*** Block opens ***

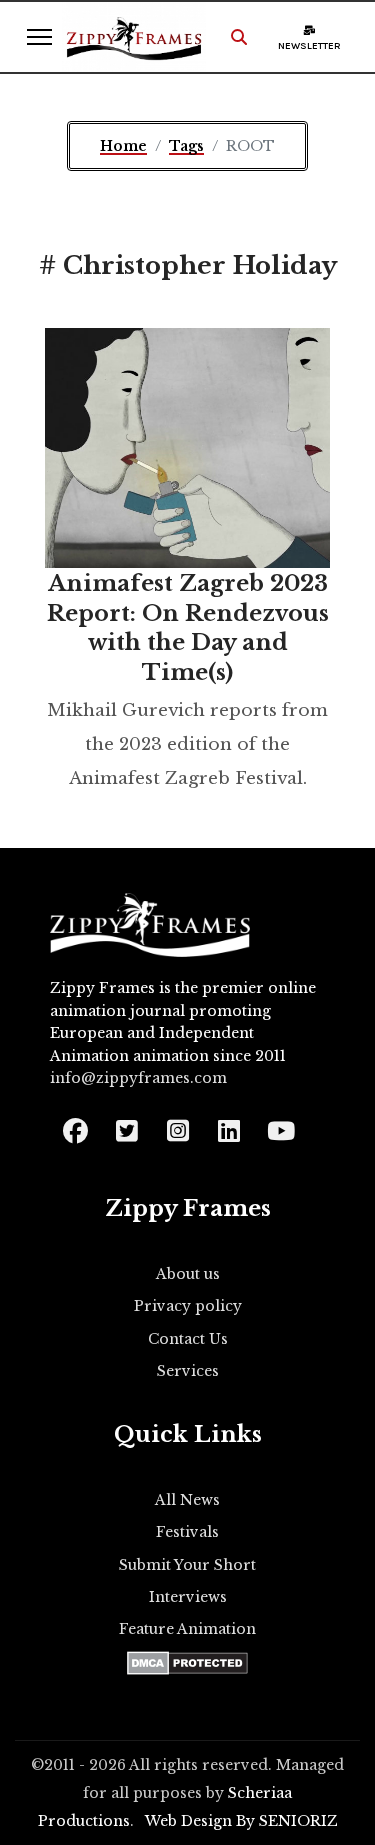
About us (188, 1274)
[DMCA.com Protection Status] (187, 1663)
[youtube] (279, 1124)
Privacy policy (188, 1306)
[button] (239, 37)
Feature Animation (187, 1629)
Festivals (187, 1532)
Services (188, 1371)
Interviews (188, 1597)
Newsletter (309, 46)
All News (187, 1500)
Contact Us (188, 1339)
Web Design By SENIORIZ (241, 1821)
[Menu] (39, 37)
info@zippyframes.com (138, 1078)
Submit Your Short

*** Block closes ***

Given the records above, reproduce precisely and only the lines between the line holding "Feature Animation (187, 1629)" and the line holding "info@zippyframes.com (138, 1078)", inclusive.

* ANSWER AREA *
Feature Animation (187, 1629)
Festivals (187, 1532)
Services (188, 1371)
Interviews (188, 1597)
Newsletter (309, 46)
All News (187, 1500)
Contact Us (188, 1339)
Web Design By SENIORIZ (241, 1821)
[Menu] (39, 37)
info@zippyframes.com (138, 1078)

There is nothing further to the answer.